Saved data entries
· · · · ·
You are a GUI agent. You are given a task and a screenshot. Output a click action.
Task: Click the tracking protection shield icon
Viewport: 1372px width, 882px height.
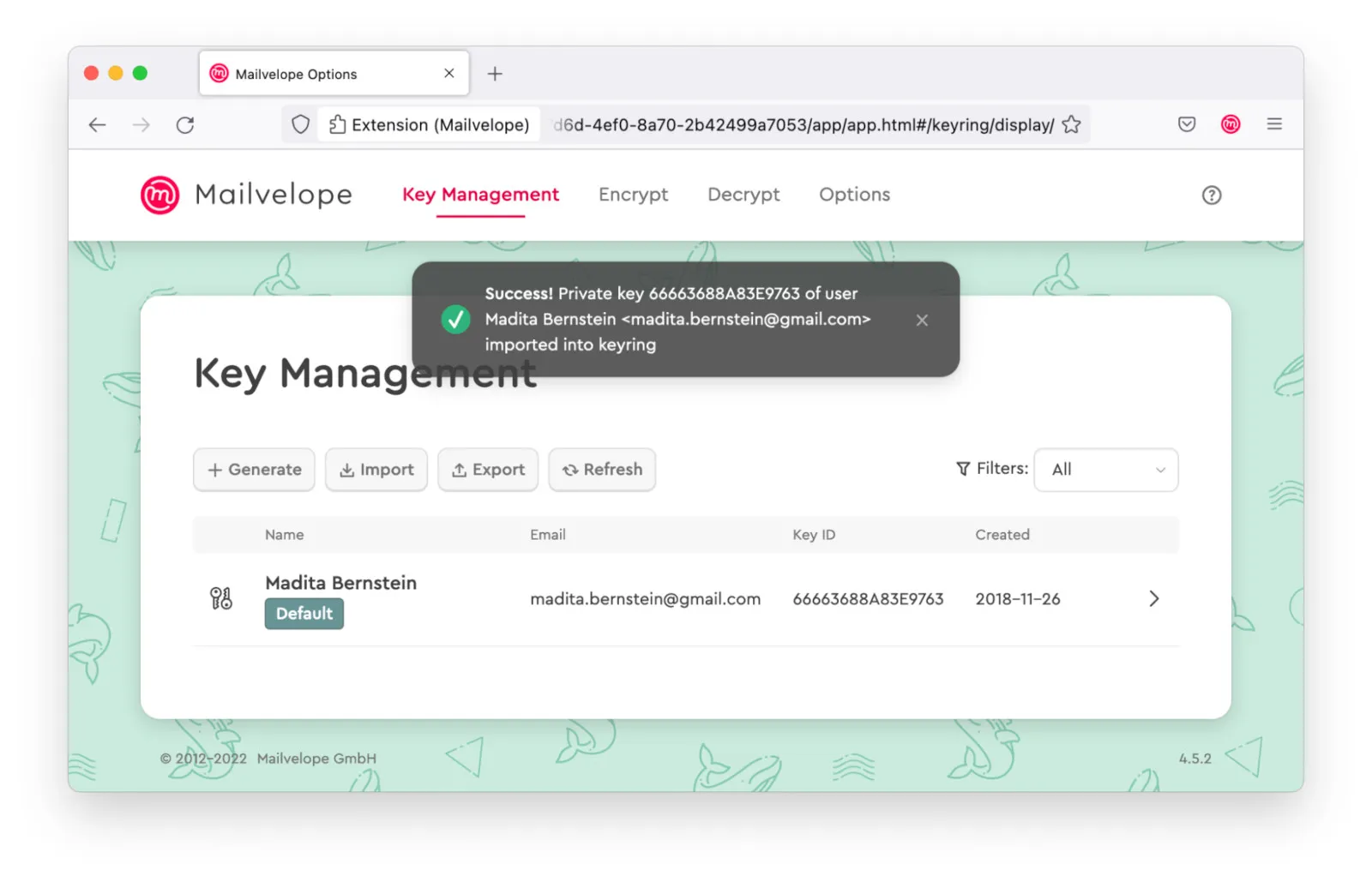click(x=300, y=124)
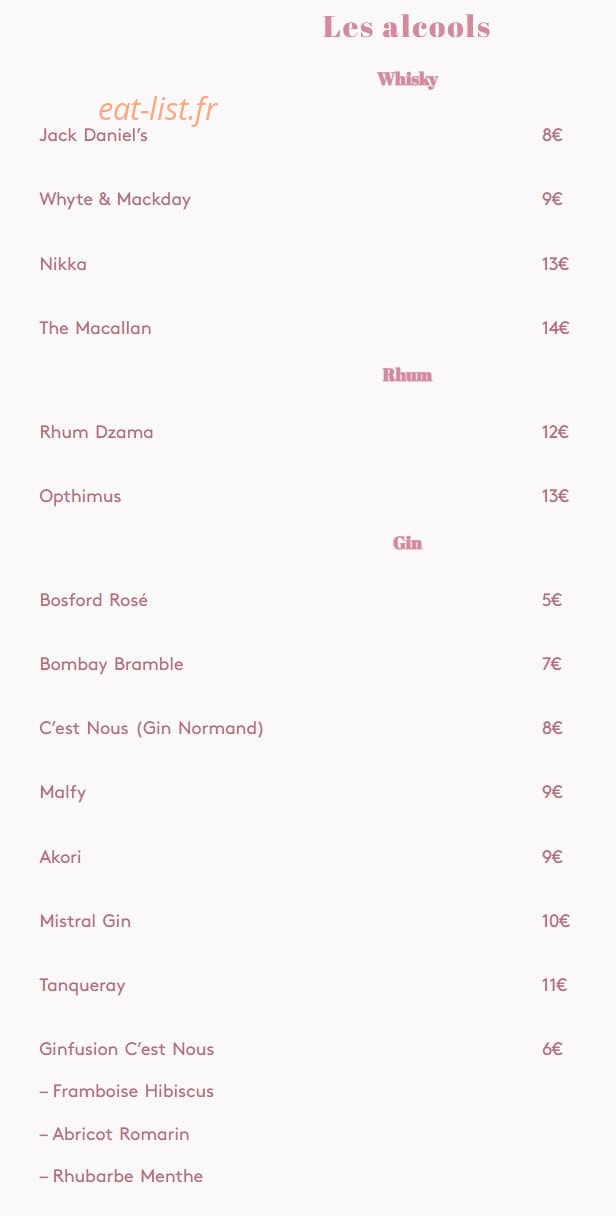Select the Nikka whisky item
The width and height of the screenshot is (616, 1216).
coord(63,264)
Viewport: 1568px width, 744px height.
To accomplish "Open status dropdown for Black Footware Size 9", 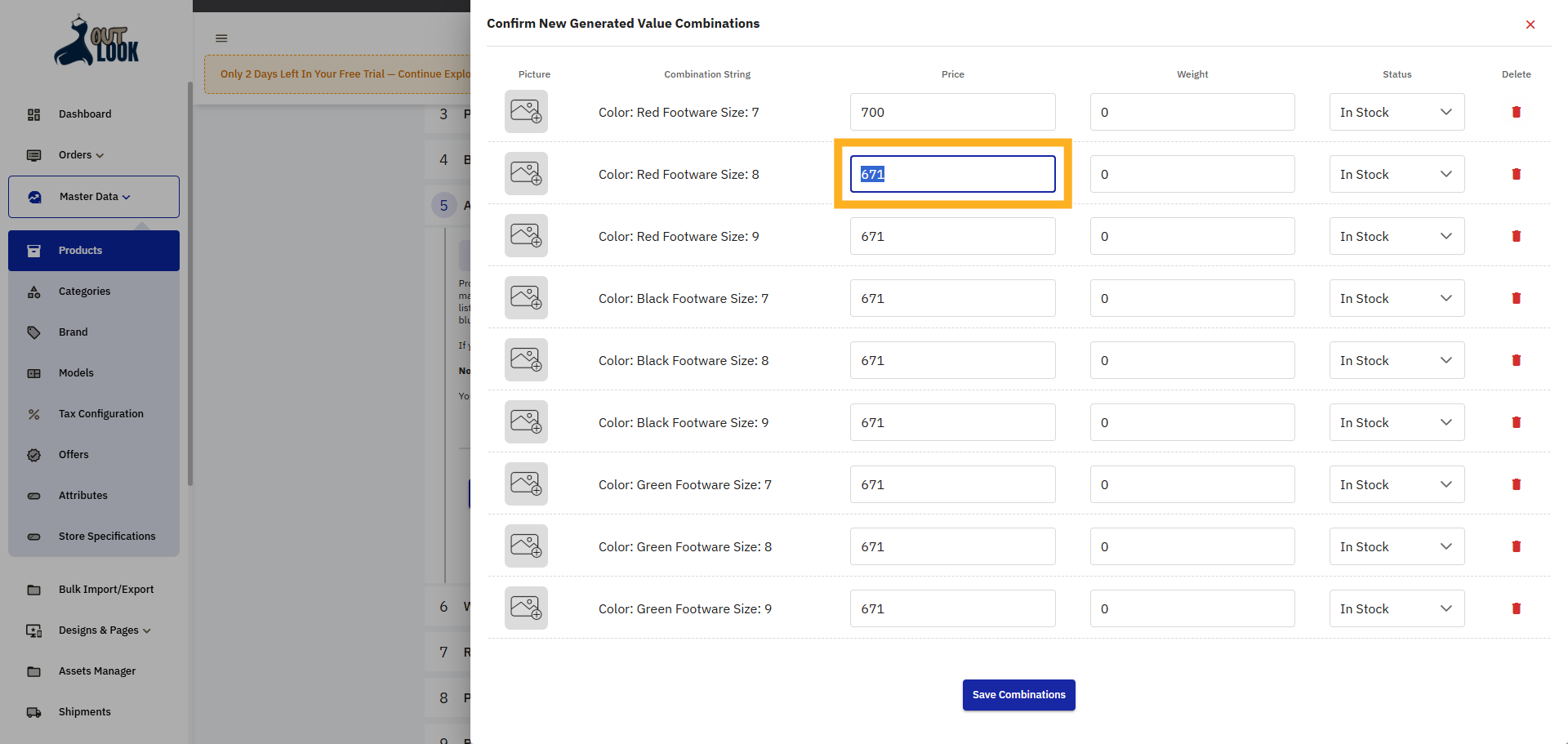I will pos(1396,422).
· · · · ·
What to produce » Exactly the lines from the top of the entries through the line with "Viewport: 1568px width, 744px height.", inclusive, must be given again, with every picture omitted.

Response to this task »
You are a GUI agent. You are given a task and a screenshot. Output a click action.
Task: Click the tracking protection shield icon
Viewport: 1372px width, 882px height.
click(x=300, y=124)
Select the Nikka whisky item
The width and height of the screenshot is (616, 1216).
coord(63,264)
Viewport: 1568px width, 744px height.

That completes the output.